MISÉRICORDES. - 77. – Les fils de Jacob (8) sont retournés vers Joseph ; leurs protestations n'ont pas été entendues, Benjamin restera comme esclave ; Juda s'est offert à sa place, car le vieux Jacob ne survivra pas à une telle douleur. On est à l'entrée du palais, dont les murailles crénelées forment comme précédemment le fond de la composition. Joseph est debout étendant la main gauche et posant la droite sur sa poitrine. Aux dernières paroles de Juda, au souvenir de son père, il ne peut plus retenir ses larmes et crie le fameux « Ego sum Joseph » qui retentit dans toute la maison du pharaon. Ses frères l'entendent d'un air terrifié : trois, dont Benjamin, sont tombés à genoux, les autres joignent les mains (9).

(8) Il n'y en a que sept, faute de place. II fallait avant tout éviter l'encombrement dans cette scène, afin de bien faire ressortir la figure de Joseph.

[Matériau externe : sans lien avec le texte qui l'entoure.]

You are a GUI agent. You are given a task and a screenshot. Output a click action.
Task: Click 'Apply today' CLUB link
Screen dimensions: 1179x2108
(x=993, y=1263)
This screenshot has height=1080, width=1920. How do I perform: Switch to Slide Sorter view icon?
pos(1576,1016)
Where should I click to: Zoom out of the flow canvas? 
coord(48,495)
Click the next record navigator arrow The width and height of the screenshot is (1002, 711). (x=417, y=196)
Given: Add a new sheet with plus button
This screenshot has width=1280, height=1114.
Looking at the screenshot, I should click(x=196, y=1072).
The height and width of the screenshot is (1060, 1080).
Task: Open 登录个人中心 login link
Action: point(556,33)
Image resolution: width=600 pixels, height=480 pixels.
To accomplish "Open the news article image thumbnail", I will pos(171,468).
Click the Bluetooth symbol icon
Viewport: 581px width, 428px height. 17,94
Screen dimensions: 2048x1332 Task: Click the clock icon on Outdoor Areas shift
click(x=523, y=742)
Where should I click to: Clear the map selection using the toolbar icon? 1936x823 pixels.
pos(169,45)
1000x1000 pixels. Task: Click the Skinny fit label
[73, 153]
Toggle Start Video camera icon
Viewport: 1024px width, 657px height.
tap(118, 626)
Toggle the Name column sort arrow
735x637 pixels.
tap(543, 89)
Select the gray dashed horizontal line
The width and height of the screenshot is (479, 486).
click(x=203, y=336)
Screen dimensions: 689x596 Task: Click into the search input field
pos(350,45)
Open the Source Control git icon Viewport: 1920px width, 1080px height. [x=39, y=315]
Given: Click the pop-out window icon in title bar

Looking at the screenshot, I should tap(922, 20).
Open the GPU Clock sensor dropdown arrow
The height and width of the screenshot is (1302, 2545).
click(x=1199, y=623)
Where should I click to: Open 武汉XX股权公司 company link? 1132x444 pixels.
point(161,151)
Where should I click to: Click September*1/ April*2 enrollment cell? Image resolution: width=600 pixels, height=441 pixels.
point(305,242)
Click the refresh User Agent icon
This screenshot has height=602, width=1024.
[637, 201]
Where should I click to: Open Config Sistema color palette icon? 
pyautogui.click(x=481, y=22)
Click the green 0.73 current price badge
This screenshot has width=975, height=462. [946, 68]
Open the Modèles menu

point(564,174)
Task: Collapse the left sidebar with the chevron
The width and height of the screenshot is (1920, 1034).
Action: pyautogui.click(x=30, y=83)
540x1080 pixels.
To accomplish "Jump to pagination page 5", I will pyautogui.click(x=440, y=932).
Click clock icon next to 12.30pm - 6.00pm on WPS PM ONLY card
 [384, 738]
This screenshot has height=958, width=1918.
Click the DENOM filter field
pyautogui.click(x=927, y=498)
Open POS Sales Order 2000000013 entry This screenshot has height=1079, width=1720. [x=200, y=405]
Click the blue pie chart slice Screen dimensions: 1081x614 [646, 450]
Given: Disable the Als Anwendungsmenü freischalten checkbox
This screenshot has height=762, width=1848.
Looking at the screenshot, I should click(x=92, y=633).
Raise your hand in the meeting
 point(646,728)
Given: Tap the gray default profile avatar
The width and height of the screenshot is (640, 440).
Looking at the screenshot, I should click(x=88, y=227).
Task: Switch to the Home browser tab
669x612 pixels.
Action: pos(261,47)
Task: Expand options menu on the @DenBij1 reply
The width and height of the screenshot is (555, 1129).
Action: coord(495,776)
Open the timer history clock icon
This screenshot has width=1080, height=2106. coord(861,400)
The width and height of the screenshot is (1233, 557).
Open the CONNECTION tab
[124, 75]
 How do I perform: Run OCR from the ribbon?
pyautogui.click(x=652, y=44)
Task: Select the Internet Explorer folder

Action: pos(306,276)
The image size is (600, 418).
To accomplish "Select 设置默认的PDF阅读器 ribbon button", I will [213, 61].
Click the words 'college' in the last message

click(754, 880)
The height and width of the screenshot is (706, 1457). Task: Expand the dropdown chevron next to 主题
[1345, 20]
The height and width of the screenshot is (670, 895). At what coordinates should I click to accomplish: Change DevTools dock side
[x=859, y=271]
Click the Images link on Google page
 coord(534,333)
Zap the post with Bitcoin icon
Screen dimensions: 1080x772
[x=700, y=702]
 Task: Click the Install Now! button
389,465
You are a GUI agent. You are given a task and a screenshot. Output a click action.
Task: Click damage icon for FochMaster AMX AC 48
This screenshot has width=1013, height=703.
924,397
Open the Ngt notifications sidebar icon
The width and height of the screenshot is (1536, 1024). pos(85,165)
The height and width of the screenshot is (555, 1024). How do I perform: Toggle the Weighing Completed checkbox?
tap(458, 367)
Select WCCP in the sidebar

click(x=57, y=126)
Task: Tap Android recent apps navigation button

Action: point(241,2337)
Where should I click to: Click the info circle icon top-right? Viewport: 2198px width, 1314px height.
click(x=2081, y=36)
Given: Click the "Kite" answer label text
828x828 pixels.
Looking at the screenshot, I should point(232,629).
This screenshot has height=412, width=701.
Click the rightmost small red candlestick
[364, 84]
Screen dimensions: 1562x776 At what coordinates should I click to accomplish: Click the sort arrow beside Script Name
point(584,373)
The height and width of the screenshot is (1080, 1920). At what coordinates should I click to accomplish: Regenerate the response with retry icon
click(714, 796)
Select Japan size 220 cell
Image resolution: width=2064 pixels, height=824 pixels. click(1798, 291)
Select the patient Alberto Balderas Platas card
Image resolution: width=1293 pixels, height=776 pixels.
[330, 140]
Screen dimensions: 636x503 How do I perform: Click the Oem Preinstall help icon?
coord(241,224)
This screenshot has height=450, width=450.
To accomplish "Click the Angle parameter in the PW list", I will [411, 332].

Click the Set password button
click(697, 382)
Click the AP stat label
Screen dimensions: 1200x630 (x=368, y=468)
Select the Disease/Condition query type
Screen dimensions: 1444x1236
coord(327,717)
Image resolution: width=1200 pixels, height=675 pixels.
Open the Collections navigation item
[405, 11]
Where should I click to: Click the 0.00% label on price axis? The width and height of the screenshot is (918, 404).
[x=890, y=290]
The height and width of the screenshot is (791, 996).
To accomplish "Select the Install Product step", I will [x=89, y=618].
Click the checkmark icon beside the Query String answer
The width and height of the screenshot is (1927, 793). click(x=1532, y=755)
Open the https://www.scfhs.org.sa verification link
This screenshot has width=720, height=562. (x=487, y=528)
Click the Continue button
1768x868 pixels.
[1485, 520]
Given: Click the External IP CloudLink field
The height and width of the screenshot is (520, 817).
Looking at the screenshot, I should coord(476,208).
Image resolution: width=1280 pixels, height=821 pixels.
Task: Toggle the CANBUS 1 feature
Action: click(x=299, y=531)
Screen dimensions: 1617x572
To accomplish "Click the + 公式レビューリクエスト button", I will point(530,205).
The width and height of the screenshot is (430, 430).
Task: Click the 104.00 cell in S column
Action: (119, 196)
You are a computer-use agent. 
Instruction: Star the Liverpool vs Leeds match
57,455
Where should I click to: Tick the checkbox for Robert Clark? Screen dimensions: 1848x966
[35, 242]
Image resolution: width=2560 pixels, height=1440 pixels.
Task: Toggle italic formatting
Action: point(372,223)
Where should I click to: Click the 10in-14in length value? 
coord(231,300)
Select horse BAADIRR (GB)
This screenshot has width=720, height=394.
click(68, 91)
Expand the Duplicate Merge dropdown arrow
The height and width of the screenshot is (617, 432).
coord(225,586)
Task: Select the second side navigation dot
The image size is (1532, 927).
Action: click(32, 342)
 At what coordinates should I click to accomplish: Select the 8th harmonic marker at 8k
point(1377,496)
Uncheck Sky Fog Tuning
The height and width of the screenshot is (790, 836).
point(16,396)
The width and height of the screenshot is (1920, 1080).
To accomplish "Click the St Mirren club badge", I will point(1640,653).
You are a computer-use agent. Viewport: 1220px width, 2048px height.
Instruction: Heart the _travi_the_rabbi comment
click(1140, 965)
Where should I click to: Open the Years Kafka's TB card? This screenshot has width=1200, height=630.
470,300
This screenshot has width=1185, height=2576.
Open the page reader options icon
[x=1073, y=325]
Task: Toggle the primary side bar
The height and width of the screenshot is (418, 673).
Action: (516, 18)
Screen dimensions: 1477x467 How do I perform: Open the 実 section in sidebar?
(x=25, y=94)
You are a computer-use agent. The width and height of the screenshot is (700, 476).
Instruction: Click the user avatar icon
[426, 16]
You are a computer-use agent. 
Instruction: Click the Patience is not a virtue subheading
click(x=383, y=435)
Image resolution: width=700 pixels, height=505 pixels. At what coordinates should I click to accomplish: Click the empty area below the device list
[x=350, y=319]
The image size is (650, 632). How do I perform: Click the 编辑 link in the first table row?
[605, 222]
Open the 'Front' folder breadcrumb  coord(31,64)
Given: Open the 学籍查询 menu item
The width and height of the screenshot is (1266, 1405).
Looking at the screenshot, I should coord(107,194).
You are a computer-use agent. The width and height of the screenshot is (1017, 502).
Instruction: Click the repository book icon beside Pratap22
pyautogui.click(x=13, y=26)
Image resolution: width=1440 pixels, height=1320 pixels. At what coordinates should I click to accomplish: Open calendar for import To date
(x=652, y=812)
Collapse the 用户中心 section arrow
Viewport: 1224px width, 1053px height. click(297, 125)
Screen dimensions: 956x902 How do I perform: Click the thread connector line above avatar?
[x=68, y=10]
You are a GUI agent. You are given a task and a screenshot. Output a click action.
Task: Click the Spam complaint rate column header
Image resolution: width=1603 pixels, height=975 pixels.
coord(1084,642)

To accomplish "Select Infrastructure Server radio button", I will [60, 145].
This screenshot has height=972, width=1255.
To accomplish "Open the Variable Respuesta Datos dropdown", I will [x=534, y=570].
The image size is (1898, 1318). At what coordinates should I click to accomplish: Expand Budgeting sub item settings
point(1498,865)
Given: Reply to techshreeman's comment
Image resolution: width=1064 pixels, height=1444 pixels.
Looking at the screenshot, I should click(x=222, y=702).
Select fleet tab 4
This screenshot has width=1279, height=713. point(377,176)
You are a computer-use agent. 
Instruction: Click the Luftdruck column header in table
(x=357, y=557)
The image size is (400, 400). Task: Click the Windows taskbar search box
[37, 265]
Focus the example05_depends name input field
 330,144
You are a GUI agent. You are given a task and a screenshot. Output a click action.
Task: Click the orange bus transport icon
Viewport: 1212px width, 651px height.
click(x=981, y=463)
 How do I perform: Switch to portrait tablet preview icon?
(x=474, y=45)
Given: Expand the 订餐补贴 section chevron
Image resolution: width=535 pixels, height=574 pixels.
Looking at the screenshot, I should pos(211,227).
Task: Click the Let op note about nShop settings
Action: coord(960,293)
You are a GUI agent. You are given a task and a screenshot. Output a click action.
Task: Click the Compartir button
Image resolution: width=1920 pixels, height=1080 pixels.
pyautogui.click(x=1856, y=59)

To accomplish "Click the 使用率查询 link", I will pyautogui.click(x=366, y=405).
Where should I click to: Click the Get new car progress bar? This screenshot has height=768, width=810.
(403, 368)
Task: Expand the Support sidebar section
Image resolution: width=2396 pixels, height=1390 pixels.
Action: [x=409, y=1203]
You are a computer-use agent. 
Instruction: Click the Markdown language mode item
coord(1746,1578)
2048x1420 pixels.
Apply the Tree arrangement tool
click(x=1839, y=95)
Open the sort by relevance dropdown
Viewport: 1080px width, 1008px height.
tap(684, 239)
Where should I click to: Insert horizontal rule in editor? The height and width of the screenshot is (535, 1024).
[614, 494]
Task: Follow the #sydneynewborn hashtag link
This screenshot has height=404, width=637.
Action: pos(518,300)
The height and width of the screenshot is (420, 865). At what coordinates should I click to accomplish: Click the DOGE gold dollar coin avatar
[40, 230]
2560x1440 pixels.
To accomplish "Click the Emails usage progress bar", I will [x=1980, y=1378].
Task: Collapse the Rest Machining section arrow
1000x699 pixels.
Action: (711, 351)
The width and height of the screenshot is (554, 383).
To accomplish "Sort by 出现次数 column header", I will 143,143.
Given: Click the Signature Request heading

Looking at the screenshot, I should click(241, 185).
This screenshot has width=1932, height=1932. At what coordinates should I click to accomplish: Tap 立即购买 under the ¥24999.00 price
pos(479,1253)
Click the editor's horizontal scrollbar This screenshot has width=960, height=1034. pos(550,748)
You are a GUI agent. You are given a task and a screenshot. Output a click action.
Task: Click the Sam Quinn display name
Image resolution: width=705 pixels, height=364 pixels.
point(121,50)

(9) Gen., XLIV, 14-34 ; XLV, 1-3. - C'est à tort, à notre avis, que M.M. Jourdain et Duval n'ont pas voulu voir dans cette scène l' « Ego sum Joseph » lui-même, mais seulement Joseph accusant ses frères de vol. Le geste que fait Joseph, en mettant sa main sur sa poitrine est tout à fait significatif. Quant à dire que les artistes auraient craint de rester au-dessous du pathétique, nous ne pouvons l'admettre; ils n'ont pas reculé devant d'autres scènes plus dramatiques et plus difficiles à traduire.